What I think happened was that someone at Yezz loaded the OS, as-is, on the smallest 4"-screened phone, looked at the layout for 10 seconds and said 'that'll do, ship it'. And then assumed that the exact same binaries and configuration would be appropriate for the larger screened phones. Resulting in comic mismatches in layout and unusable application UIs in many cases.
It all comes down to chronic lack of Tender Loving Care. Another sign? You couldn't watch videos on these things. Playback was limited to 3 or 4 frames per second. You'd have thought that someone at Yezz would have been awake enough at the wheel to test this?
1. Lumia 900
Although not technically the worst phone in this list, the Lumia 900 holds a special place of mistrust in many AAWP reader's memories. Essentially, everything was wrong with this handset.
This was released in the USA under AT&T, with Windows Phone 7.5 only a few months before 8.1 was launched and with no upgrade path (technical reasons prevented 7.x devices being moved to 8.x). For a low end budget device this might not have mattered, but the Lumia 900 was marketed heavily and those who bought into the device felt (understandably) very aggrieved a few months later.

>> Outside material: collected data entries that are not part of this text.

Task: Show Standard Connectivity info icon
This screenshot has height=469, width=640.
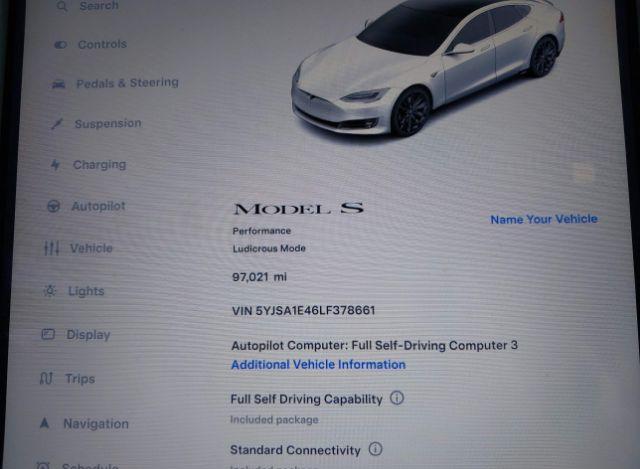Action: click(x=375, y=449)
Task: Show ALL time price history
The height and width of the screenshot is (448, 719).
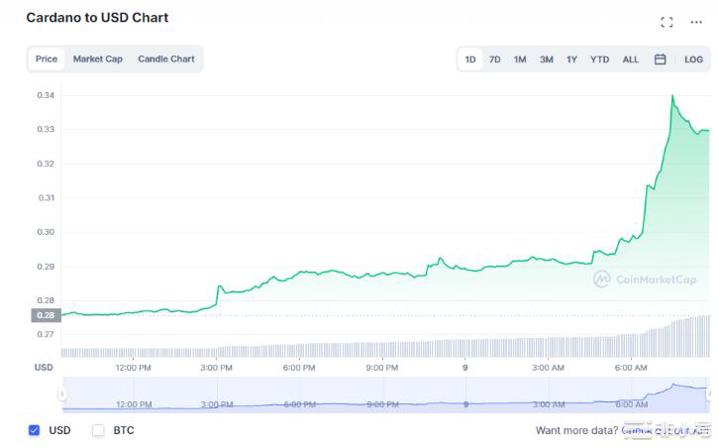Action: click(x=630, y=60)
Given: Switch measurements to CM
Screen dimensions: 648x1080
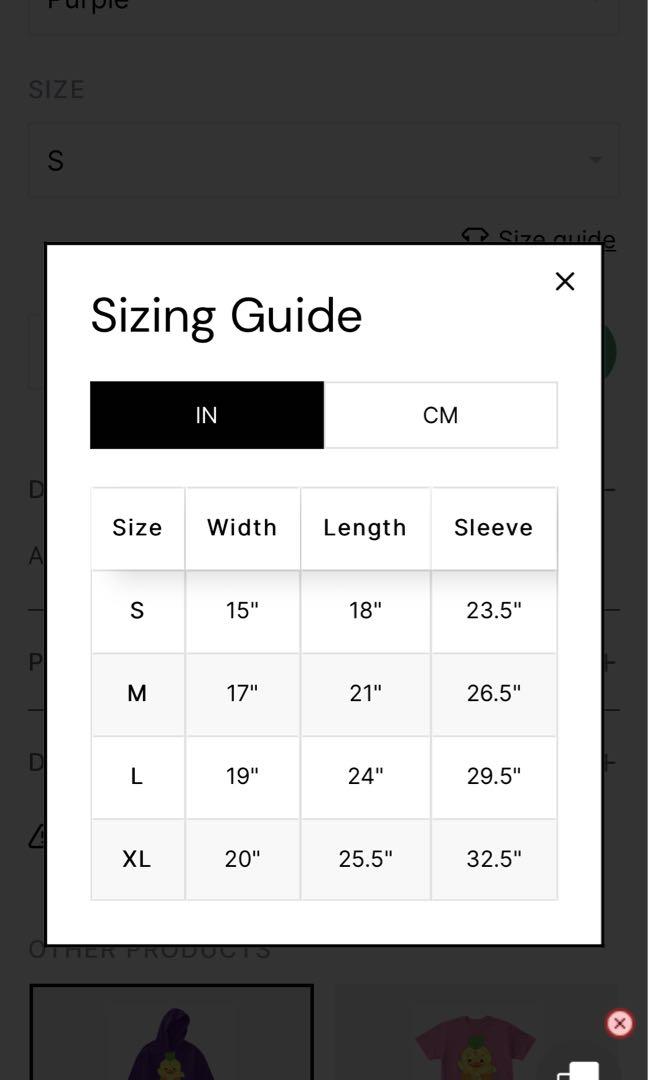Looking at the screenshot, I should pyautogui.click(x=441, y=415).
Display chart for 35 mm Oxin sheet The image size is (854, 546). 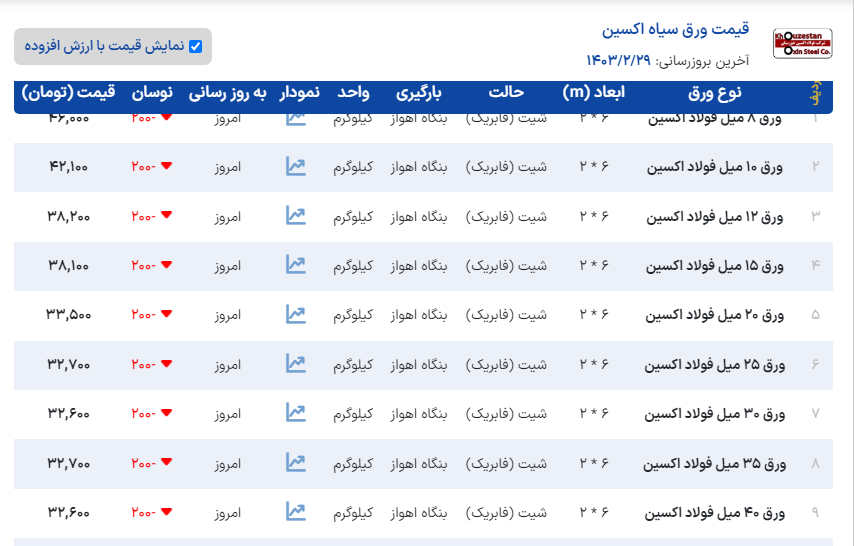pyautogui.click(x=295, y=462)
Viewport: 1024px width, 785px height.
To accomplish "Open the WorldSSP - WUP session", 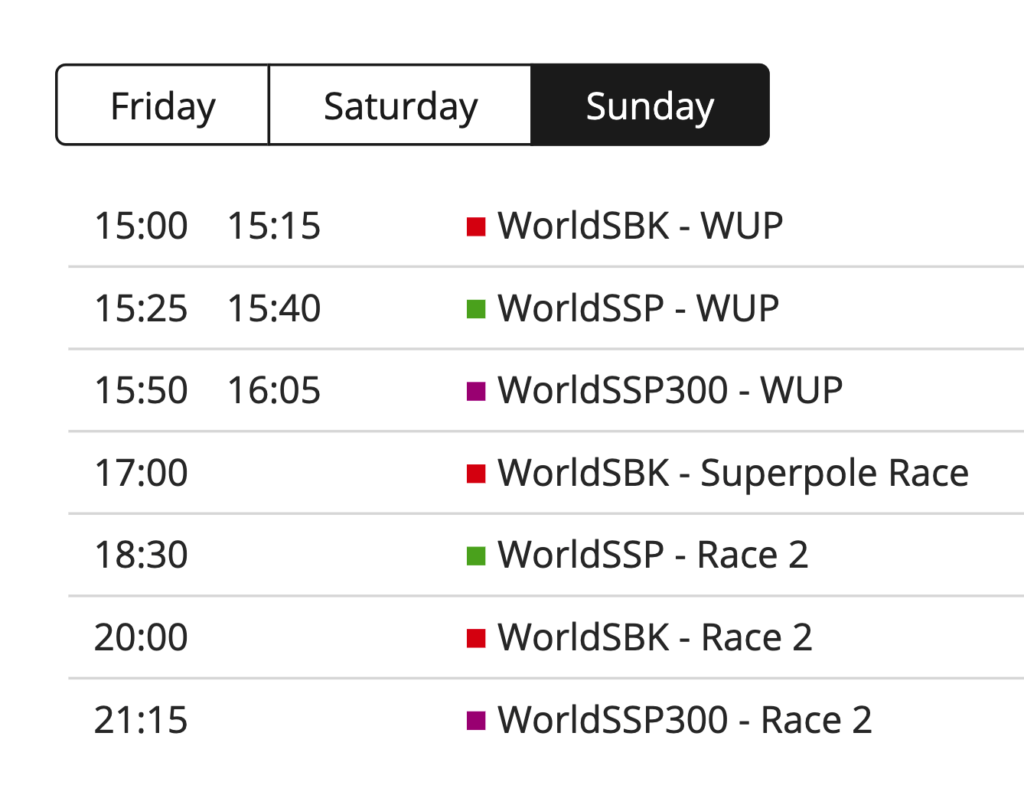I will click(638, 308).
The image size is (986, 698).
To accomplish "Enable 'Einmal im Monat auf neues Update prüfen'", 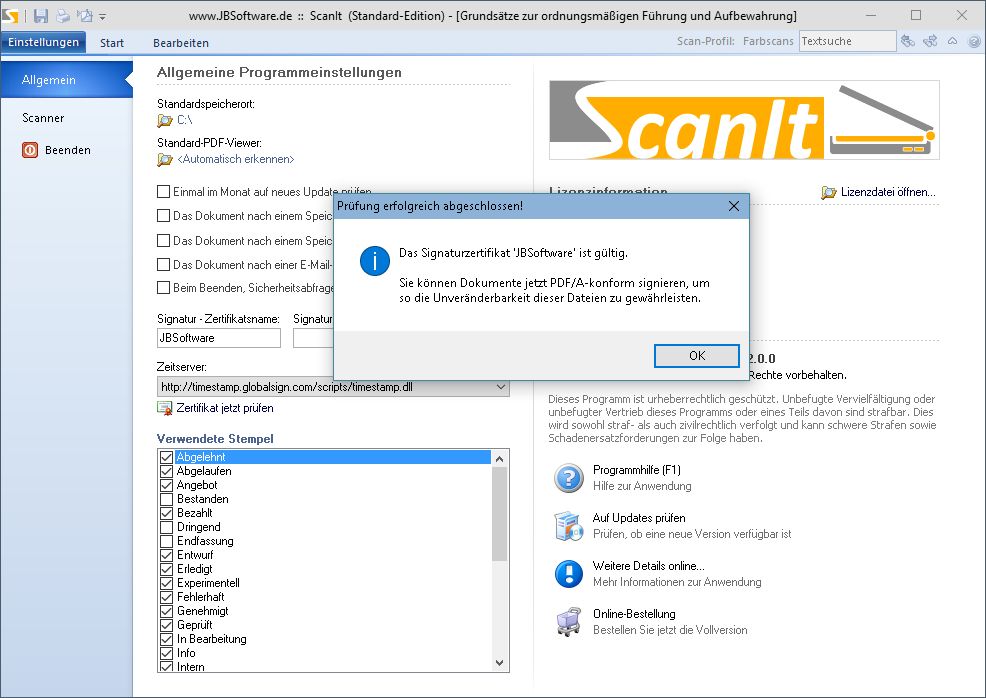I will (164, 191).
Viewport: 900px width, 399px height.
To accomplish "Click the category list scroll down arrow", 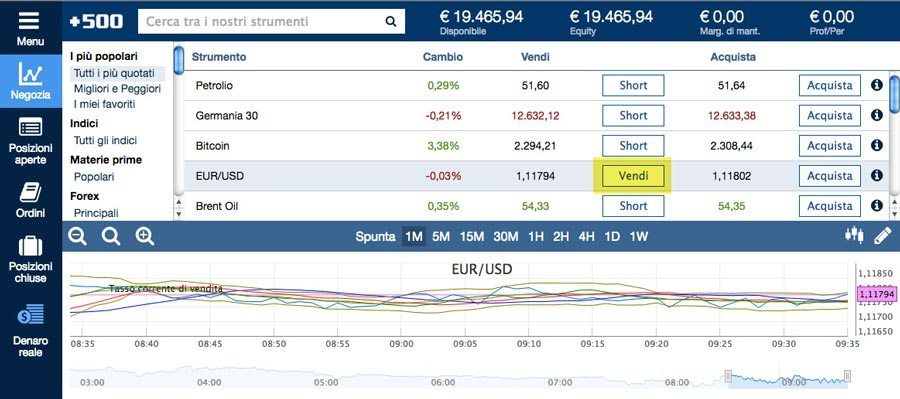I will 179,214.
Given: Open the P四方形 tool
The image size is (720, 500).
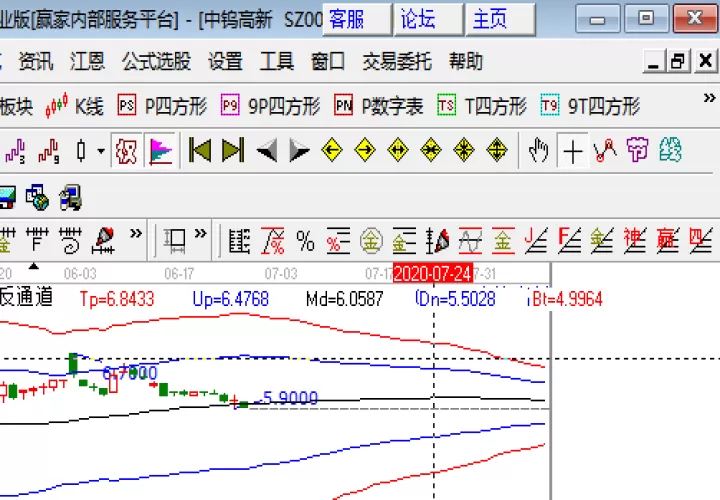Looking at the screenshot, I should [163, 106].
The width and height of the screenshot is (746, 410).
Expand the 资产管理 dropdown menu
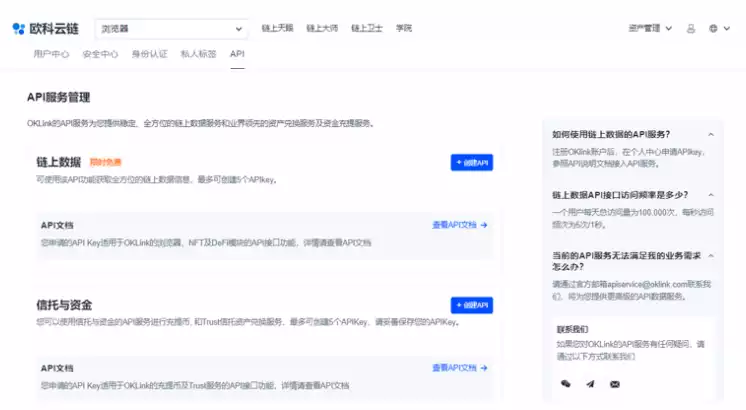(650, 29)
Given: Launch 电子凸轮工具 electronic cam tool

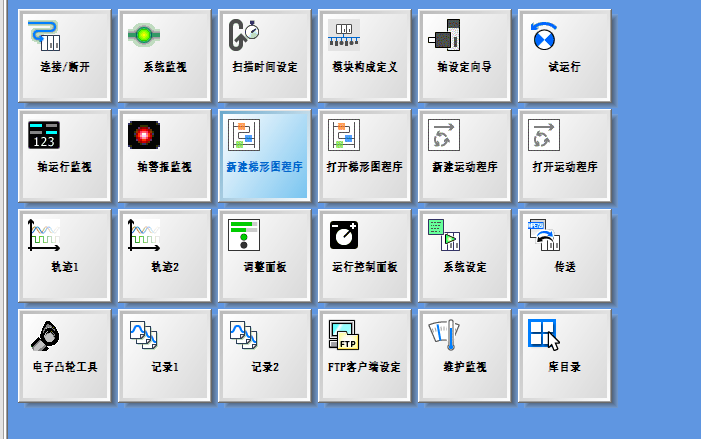Looking at the screenshot, I should coord(64,354).
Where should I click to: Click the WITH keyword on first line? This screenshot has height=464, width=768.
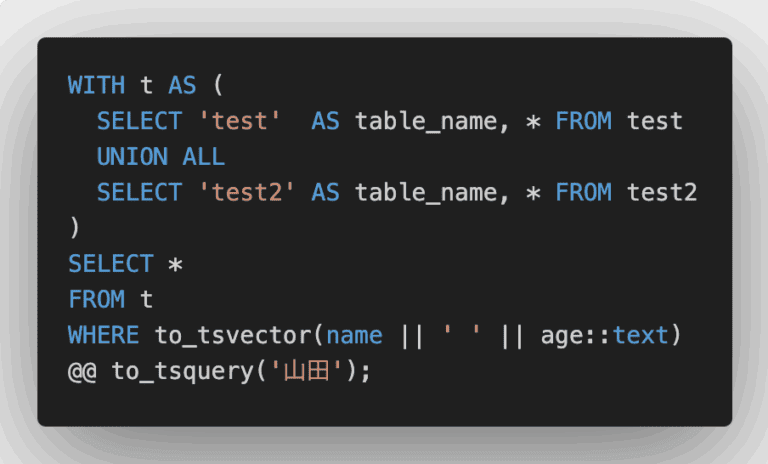96,85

Adding insult to injury, the Lumia 900 was only shipped with 16GB of user storage and no microSD, meaning that trying to use the phone in daily life inevitably ended up filling it with photos, videos, and so on.
But it's the misleading marketing and timing of the launch that rankles the most - and that it was done as a 'flagship' (certainly in the USA) gets it the no. 1 spot here as a high profile misstep.
Your comments welcome though - what stinkers have I missed?